Data excerpts Block Start

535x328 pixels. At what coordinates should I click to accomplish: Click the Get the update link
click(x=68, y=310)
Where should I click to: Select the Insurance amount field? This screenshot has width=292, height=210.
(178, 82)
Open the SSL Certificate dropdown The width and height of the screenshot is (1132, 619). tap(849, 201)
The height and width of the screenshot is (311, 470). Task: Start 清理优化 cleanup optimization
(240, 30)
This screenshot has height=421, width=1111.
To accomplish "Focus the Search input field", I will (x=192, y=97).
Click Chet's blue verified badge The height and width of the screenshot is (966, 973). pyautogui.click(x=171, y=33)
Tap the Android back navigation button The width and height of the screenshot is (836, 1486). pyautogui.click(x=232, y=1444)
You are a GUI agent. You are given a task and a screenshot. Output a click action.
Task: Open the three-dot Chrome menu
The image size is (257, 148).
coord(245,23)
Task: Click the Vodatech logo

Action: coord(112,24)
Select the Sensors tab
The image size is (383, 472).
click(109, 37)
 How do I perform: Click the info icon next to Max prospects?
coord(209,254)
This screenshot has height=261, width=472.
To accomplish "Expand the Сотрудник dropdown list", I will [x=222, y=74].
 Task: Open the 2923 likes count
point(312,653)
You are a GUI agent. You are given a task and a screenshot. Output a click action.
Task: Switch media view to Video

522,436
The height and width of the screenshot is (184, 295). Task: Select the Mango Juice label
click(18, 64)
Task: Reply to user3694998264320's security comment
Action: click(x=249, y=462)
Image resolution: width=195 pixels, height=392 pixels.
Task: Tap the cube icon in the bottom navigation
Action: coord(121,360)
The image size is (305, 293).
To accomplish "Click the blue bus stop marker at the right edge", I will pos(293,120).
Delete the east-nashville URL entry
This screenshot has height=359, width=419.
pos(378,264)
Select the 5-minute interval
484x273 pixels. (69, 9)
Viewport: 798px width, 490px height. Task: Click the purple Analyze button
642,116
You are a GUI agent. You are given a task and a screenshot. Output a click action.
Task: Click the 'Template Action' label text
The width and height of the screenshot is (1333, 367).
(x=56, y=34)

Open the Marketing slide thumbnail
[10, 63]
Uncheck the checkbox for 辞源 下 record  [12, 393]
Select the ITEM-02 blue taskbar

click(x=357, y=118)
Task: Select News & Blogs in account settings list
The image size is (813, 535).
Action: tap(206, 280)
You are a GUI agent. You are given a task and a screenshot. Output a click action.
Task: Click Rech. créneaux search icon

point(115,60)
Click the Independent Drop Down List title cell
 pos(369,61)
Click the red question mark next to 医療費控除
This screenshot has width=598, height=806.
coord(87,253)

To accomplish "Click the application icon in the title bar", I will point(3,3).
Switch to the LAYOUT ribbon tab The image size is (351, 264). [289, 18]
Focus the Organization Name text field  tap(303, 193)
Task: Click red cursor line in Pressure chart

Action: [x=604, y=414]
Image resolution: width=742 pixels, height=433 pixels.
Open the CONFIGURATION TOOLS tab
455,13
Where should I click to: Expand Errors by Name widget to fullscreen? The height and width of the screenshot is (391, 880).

Data excerpts Block End

## What you will do
Copy every line in the records above that contains the word "Expand".

## Task response
To accomplish "Expand the Сотрудник dropdown list", I will [x=222, y=74].
Where should I click to: Expand Errors by Name widget to fullscreen? The height and width of the screenshot is (391, 880).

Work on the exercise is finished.